Since FDA published the draft guidance in August 2014, it has granted a little over 100 "direct" De novos that were submitted after the guidance was issued, and only a few dozen since the final guidance was in October 2017. The process is still not finalized. FDA posted a Proposed Rule for comments earlier this year.
So, not much experience to be found out there, possibly none here on Elsmar Cove. Moreover, it's not clear how much past experience will apply to future De novos, or how much experience with any given De novo will translate to another, since they are...well, De novo. To the extent they are truly novel devices (and this remains to be seen), you need to figure things out for yourself, with no predicate to guide you. The existing experience with truly novel devices is with original PMAs, rather than with 510(k)s, and this experience is also not that common within the industry.

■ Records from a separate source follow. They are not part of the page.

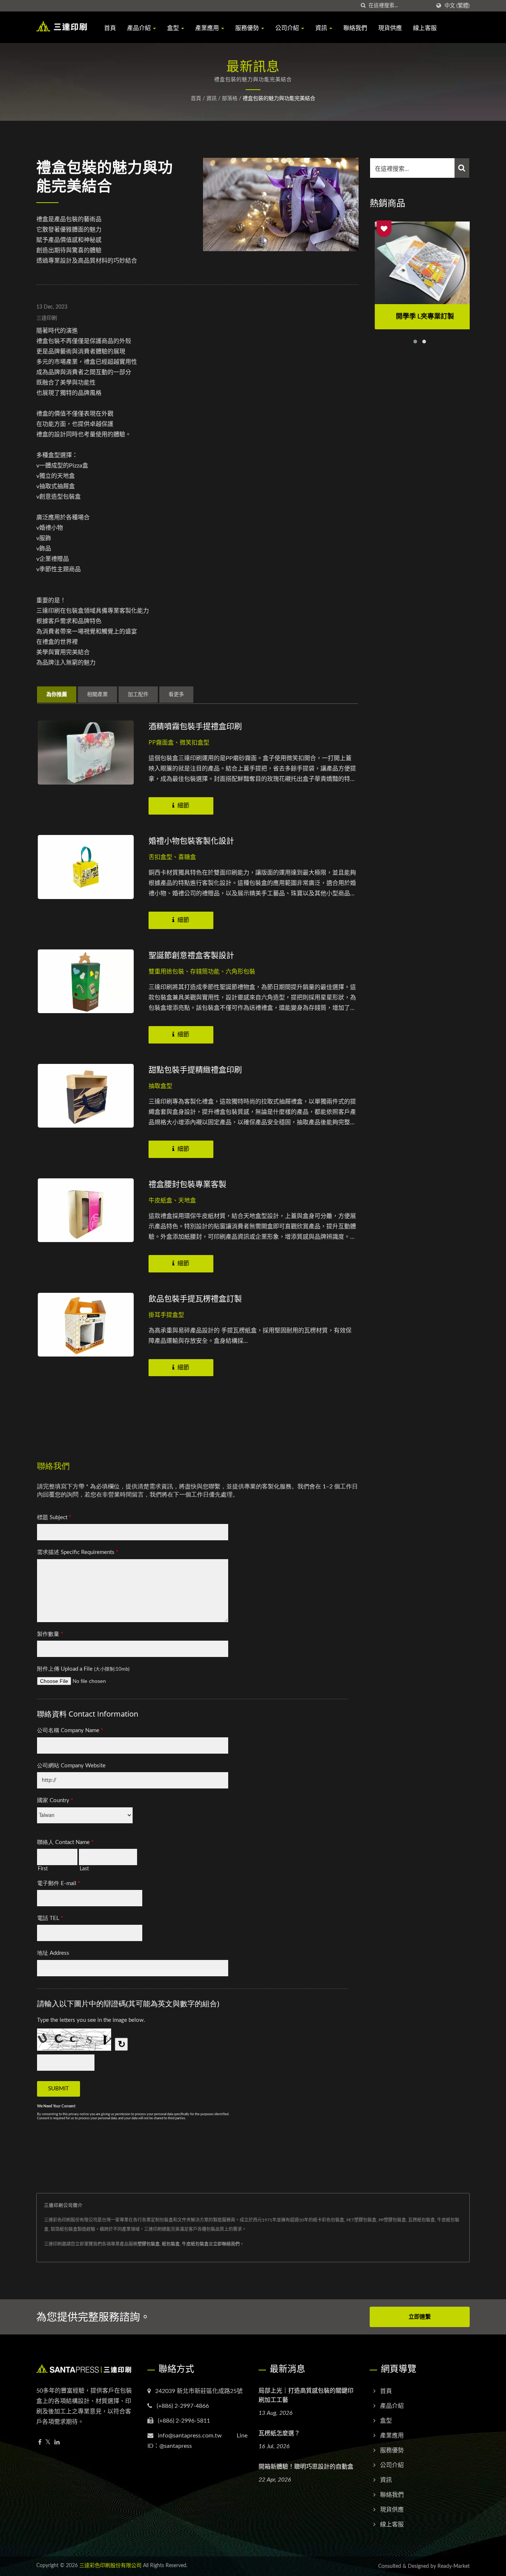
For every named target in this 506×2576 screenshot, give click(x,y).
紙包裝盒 (171, 2244)
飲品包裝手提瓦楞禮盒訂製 (195, 1298)
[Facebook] (39, 2442)
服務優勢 (247, 28)
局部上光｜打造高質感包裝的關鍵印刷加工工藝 (306, 2395)
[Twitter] (48, 2442)
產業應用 (207, 28)
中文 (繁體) (457, 6)
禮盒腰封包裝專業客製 (187, 1184)
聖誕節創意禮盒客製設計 (191, 955)
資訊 (322, 28)
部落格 (229, 98)
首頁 (110, 28)
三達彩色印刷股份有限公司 (110, 2565)
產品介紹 (139, 28)
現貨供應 (390, 28)
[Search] (462, 168)
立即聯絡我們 (226, 2244)
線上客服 (425, 28)
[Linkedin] (57, 2442)
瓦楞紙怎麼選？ (279, 2433)
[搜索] (363, 5)
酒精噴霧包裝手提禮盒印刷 (195, 726)
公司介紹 (287, 28)
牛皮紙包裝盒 (195, 2244)
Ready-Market (453, 2566)
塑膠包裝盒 (148, 2244)
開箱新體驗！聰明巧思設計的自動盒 (306, 2466)
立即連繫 (420, 2317)
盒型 (173, 28)
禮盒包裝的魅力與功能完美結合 (279, 98)
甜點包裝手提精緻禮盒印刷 (195, 1069)
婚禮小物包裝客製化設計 (191, 840)
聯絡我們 (355, 28)
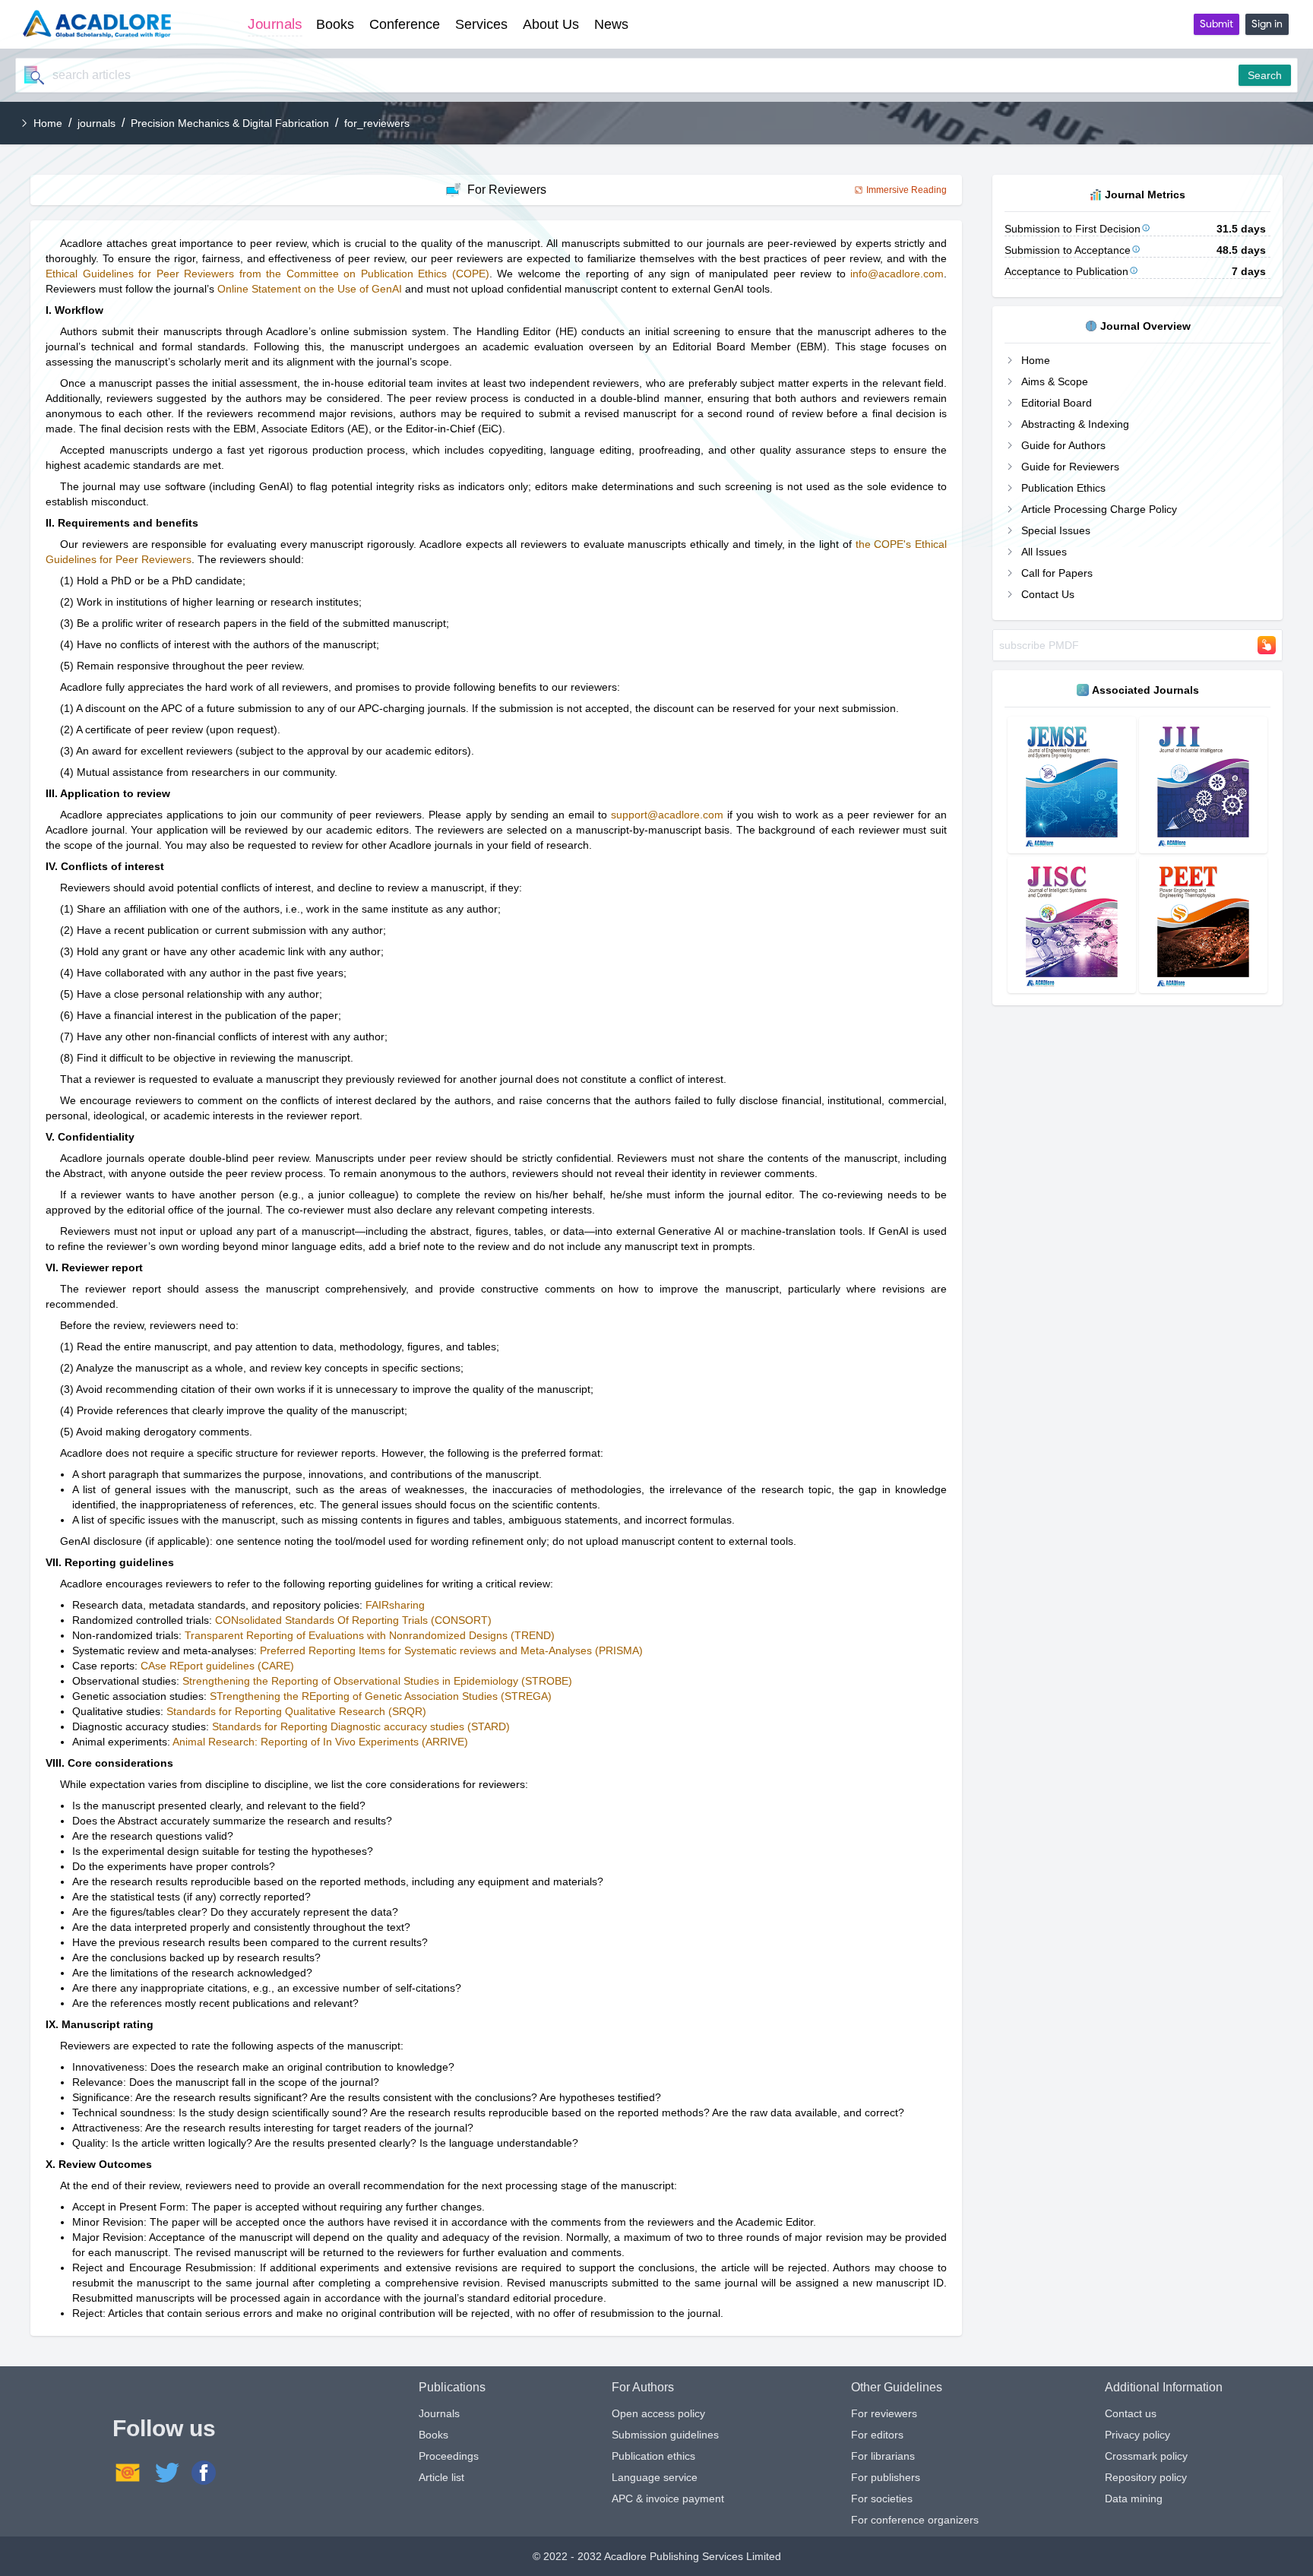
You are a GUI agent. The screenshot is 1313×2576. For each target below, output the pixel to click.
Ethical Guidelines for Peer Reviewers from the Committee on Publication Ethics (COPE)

I have been following the De novo process since before the draft guidance was issued. Early on, I spoke with several FDAers about the process and also to a number of RA professionals who had done a De novo. Those who had worked on PMAs thought the De novo was a walk in the park. Those who had worked only with 510(k) devices had mixed experiences.
I am currently working on some high-level analyses of the De novos that had made it though FDA as of December 31, 2018. It is very slow going, because the FDA's databases are pretty clunky. In addition, the sample size is still too small to make it useful for anything but a high-level analysis at this point. When I get an analysis completed, I will post it to Elsmar Cove. I have split out ODE and IVDR De novos, and should have some very basic statistics on the ODE De novos available in the next 2-3 weeks.
I have not taken a De novo through FDA yet. Getting old, and at the rate they are going, might never. I have developed a few regulatory plans and one pre-submission packet, mostly for startups, which is to say, mostly for devices that will probably not make it from initial plan to market, sigh.
Tips:
1. It's all about the risk. (So much so, that by now I have a song in my head set to Meghan Trainor's "It's All About That Base," which finishes, "...no benefits.") This was the first early wisdom to emerge, probably based more on a reading of the guidance than experience. As it turned out, per FDA, it was the actual classification that was the most common stumbling point encountered with early experience. Not surprising, since (no matter what they tell you) neither FDA nor industry has much experience with classification. (510(k) devices are essentially "pre-classified," based on the predicate.) This has probably improved lately, especially on FDA's side.
2. Do a pre-sub meeting. Absolutely, positively.
3. Get an experienced consultant. Really. It's hard enough for a device startup to make it without one. A consultant with De novo experience might be great, but experience in the therapeutic area, and maybe with the technology (e.g. imaging, software, IVD) can be as important. What you need most, IMO, is substantive premarket experience with FDA, beyond that which you will get by filing some bench tests to show equivalence to a "me too" predicate. Experience with 510(k)s that require clinical trials, De novos, or PMAs.